** begin MATERIAL PROVIDED **

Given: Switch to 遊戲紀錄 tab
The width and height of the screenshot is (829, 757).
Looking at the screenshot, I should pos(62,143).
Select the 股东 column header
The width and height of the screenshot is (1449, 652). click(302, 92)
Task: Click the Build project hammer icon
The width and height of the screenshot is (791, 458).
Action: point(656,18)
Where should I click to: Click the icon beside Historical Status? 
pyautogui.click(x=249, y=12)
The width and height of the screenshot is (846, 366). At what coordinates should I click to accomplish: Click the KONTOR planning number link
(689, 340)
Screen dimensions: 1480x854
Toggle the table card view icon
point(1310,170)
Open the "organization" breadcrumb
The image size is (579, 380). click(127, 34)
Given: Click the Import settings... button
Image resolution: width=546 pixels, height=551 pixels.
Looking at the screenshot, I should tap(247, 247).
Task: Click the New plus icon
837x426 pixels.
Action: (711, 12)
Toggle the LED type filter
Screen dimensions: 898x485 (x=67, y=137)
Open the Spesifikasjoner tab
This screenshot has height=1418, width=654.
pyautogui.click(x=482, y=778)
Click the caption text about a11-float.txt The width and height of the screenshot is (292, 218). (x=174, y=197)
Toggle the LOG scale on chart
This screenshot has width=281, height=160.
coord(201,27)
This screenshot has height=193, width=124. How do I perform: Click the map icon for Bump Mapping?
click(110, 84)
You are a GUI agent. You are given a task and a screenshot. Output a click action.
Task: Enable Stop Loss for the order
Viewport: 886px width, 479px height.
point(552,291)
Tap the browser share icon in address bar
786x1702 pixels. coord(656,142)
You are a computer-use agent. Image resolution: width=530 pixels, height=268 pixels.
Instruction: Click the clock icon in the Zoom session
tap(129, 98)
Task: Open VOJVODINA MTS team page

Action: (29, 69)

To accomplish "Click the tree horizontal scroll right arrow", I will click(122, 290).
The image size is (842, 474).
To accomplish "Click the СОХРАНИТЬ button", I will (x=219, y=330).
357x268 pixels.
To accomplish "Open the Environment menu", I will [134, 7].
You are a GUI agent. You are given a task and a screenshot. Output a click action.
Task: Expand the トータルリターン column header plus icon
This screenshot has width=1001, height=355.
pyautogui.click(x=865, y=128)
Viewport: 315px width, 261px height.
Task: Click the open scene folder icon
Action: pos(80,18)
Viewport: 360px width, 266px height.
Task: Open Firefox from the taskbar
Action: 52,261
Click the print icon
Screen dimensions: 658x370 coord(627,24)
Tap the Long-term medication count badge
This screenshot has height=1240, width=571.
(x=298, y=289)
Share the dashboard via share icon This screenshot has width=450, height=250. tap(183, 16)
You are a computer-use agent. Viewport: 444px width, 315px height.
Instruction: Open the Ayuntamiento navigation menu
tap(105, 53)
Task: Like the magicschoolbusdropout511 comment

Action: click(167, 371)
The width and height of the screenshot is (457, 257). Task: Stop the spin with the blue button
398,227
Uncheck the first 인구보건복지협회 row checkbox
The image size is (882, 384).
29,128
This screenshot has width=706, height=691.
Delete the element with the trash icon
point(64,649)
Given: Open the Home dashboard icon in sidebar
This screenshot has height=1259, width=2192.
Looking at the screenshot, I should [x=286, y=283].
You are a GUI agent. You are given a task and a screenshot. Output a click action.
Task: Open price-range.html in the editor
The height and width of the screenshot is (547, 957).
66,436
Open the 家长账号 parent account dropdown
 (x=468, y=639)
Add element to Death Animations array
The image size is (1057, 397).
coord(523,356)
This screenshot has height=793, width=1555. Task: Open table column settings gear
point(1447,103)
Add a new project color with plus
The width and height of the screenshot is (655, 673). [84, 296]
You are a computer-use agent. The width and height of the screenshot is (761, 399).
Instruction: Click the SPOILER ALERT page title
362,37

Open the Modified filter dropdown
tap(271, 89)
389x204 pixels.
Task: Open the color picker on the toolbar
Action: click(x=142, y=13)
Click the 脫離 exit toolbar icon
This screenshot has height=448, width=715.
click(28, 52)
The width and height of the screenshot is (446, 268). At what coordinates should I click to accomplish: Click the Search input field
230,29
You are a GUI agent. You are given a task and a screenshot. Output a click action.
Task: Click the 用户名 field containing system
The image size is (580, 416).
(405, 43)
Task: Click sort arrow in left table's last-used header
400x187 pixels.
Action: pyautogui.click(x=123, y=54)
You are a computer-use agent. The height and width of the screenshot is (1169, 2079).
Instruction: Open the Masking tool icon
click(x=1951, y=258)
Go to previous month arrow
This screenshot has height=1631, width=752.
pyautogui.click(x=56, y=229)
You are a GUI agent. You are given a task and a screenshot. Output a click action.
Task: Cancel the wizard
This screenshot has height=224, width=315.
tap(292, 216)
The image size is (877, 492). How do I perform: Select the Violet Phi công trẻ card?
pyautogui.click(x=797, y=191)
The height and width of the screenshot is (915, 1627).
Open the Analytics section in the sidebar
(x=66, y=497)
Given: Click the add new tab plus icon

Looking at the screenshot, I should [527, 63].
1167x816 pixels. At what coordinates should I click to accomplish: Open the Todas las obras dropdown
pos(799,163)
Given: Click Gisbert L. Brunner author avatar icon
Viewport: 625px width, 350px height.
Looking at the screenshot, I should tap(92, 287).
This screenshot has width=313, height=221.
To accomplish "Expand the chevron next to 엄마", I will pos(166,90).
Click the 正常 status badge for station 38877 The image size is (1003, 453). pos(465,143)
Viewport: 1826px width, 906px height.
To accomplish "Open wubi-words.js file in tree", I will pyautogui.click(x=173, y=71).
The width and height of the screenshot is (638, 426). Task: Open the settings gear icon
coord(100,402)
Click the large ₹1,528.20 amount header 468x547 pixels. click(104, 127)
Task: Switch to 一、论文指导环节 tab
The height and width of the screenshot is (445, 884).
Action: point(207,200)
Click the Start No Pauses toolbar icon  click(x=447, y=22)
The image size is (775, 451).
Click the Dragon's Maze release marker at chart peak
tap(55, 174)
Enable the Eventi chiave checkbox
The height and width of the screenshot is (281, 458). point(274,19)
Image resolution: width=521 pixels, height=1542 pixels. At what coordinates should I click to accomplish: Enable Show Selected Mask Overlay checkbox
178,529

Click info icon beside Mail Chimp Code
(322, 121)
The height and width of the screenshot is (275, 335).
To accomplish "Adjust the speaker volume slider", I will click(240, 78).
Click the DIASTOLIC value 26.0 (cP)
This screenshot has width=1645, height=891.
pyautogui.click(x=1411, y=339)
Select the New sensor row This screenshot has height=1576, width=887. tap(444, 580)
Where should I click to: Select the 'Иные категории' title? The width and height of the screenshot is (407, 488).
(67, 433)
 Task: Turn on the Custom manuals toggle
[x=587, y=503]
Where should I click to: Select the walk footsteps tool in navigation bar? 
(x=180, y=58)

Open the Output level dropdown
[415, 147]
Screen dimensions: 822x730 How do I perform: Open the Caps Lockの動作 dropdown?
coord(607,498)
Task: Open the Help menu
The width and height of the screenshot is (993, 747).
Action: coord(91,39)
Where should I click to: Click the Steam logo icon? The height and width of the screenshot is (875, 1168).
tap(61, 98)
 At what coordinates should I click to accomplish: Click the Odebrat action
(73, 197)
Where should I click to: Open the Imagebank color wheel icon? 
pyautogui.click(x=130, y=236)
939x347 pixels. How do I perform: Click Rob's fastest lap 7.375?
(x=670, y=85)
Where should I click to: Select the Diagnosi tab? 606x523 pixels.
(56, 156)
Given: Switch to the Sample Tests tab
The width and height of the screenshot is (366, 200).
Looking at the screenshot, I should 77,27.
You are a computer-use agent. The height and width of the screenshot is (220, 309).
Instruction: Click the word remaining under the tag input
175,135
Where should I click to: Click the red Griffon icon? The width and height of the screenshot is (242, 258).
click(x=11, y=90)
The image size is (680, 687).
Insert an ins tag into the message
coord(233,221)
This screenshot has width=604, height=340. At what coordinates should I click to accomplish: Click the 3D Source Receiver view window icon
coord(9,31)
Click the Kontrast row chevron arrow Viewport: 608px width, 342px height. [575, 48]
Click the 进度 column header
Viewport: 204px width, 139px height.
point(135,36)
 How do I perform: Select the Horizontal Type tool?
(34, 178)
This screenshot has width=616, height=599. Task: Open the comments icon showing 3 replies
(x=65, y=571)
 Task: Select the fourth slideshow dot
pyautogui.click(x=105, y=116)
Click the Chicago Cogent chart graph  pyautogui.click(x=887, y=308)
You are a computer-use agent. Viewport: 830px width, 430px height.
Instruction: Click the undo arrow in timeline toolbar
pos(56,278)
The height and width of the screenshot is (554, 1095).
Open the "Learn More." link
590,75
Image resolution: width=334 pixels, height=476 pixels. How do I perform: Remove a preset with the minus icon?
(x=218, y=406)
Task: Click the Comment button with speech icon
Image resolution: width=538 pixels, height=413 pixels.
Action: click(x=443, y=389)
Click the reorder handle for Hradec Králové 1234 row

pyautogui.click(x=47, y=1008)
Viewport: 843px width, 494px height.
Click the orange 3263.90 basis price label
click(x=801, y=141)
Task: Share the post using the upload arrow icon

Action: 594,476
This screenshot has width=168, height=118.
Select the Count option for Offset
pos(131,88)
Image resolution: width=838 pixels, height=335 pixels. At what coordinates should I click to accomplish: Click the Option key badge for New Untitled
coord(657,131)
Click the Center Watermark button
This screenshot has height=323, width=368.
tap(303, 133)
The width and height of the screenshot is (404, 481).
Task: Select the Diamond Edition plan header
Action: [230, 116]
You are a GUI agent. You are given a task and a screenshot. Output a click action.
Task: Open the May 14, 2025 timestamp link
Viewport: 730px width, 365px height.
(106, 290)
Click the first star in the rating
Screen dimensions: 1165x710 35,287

** end MATERIAL PROVIDED **

◆ TO DO
Repeat the stored records above exactly, from the start through the line containing "coord(201,27)", inclusive.

◆ PROBLEM SOLUTION
Given: Switch to 遊戲紀錄 tab
The width and height of the screenshot is (829, 757).
Looking at the screenshot, I should pos(62,143).
Select the 股东 column header
The width and height of the screenshot is (1449, 652). click(302, 92)
Task: Click the Build project hammer icon
The width and height of the screenshot is (791, 458).
Action: point(656,18)
Where should I click to: Click the icon beside Historical Status? 
pyautogui.click(x=249, y=12)
The width and height of the screenshot is (846, 366). At what coordinates should I click to accomplish: Click the KONTOR planning number link
(689, 340)
Screen dimensions: 1480x854
Toggle the table card view icon
point(1310,170)
Open the "organization" breadcrumb
The image size is (579, 380). click(127, 34)
Given: Click the Import settings... button
Image resolution: width=546 pixels, height=551 pixels.
Looking at the screenshot, I should tap(247, 247).
Task: Click the New plus icon
837x426 pixels.
Action: (711, 12)
Toggle the LED type filter
Screen dimensions: 898x485 (x=67, y=137)
Open the Spesifikasjoner tab
This screenshot has height=1418, width=654.
pyautogui.click(x=482, y=778)
Click the caption text about a11-float.txt The width and height of the screenshot is (292, 218). (x=174, y=197)
Toggle the LOG scale on chart
This screenshot has width=281, height=160.
coord(201,27)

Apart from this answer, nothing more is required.